As if it isn’t hard enough to eat well in our overly ‘convenient,’ ‘sweet,’ ‘pre-fab’ culture, it looks like my husband has a problem with gluten.  After eliminating several early diagnoses of diverticulitis and intestinal adhesions, some research on our part, and a change in our diet is leading us to believe that he is indeed sensitive to gluten.  This is not the same thing as celiac disease which is an auto-immune disorder whereby gluten causes damage to the lining of the intestine, blocking absorption of nutrients and, as you might guess, also causes a myriad of symptoms that accompany malnutrition.  Although Celiac disease is thought to be a much more serious health problem, there are experts who claim that while gluten sensitivity is a lesser reaction to gluten, it is nevertheless one that may cause a host of discomforts as well as chronic illness.

So back to the difficulties of eating the way you want in our culture… there is gluten in many, many processed foods (often masqueraded with names like emulsifier, hydrolyzed plant protein, natural flavorings, stabilizers and starches).  Yet another reason to avoid products that have vague or unrecognizable ingredients.  It also turns out that wheat has been bred / hybridized to increase gluten content as we Americans like springy, spongy bread that you can roll into balls and throw at your classmates (oops sorry a memory interjected itself there).
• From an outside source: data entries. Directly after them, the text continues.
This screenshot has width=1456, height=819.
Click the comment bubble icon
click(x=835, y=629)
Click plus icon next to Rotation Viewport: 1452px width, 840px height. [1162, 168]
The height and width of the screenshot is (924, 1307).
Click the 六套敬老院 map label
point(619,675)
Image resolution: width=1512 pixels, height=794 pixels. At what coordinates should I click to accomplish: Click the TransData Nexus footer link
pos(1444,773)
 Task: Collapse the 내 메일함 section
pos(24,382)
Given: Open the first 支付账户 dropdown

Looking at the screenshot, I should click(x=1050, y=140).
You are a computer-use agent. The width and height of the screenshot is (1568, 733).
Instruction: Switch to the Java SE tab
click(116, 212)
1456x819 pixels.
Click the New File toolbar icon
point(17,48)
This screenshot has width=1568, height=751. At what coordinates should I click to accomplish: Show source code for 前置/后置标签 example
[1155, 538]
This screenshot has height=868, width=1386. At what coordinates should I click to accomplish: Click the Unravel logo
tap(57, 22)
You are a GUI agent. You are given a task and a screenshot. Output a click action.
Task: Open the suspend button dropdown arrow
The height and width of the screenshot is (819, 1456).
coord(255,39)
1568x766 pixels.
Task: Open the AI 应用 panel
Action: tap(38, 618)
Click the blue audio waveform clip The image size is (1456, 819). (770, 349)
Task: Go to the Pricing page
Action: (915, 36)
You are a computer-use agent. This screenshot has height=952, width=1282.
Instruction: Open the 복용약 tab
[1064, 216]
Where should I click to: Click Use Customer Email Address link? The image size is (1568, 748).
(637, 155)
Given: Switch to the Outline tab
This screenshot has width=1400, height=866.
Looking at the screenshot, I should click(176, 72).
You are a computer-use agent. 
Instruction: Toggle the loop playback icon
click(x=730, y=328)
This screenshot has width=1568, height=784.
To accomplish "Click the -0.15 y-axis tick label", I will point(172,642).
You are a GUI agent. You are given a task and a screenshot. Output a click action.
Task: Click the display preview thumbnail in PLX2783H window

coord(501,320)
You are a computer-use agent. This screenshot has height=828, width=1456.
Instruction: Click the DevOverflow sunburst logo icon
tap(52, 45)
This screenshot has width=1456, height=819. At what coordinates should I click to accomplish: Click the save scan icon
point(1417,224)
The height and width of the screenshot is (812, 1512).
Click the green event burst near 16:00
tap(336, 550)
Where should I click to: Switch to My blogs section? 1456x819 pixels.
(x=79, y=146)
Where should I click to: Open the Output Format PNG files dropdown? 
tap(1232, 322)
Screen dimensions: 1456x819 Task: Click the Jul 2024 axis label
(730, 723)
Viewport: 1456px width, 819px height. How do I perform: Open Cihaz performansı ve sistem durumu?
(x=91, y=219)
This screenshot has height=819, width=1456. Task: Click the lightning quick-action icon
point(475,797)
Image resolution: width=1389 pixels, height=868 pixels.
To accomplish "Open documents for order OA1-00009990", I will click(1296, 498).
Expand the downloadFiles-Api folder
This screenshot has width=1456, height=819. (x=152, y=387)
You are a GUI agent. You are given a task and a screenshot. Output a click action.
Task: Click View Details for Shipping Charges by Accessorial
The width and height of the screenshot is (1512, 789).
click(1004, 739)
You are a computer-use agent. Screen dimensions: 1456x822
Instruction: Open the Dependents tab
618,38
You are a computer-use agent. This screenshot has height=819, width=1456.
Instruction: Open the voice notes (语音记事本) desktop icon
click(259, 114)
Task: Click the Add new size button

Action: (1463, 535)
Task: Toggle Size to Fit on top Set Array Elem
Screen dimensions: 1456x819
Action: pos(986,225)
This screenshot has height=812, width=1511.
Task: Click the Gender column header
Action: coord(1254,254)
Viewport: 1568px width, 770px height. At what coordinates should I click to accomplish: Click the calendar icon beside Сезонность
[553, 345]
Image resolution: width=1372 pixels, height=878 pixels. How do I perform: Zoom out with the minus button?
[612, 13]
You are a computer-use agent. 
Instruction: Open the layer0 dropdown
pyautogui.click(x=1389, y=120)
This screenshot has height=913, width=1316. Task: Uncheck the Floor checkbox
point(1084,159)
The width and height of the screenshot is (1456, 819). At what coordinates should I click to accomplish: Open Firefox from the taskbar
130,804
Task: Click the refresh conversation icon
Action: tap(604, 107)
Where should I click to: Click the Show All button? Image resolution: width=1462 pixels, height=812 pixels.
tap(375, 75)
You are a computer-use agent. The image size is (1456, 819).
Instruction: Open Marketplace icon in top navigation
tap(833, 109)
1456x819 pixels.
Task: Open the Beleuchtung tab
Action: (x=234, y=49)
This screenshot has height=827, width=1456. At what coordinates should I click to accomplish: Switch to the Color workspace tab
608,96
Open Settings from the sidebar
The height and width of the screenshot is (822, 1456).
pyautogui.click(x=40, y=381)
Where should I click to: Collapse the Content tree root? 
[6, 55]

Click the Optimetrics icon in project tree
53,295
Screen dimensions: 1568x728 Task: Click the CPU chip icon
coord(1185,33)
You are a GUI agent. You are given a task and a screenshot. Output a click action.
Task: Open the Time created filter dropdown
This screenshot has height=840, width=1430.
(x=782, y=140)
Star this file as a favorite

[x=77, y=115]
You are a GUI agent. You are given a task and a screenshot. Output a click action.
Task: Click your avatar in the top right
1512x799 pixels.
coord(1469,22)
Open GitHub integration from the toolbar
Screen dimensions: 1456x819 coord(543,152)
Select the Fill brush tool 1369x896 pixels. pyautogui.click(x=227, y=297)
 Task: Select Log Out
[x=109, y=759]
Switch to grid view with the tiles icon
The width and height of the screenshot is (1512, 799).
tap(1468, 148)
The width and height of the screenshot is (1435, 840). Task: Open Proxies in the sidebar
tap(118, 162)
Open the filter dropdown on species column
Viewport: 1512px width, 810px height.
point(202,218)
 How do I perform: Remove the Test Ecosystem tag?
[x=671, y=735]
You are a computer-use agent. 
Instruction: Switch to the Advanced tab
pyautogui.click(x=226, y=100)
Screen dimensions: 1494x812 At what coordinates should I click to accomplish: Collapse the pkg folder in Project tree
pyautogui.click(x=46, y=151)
This increase has been followed with an increase in celiac disease!

All this to say that this morning I altered my usual pancake recipe by substituting buckwheat flour for whole wheat flour.  The recipe is:
1 cup oats
1 cup flour
1 Tbsp baking powder
1 tsp salt
1 tsp – 1 Tbsp cinnamon (optional)
2 small eggs or 1 jumbo egg
2 Tbsp oil (or melted butter)
1 3/4 cup buttermilk
1 tsp vanilla (optional)
Mix dry, mix wet, mix together and following my little sis’ advice, cook on an evenly hot surface that is only mildly oiled, if at all (see her post “Cast Iron Pancake Chef“).  I usually do 1.5 or 2 times this recipe so I can freeze leftovers for future breakfasts.

And remember, that no matter what nutritional advice, warning, fad, new info, latest thang you follow, nothing is ever better than eating fresh, whole foods.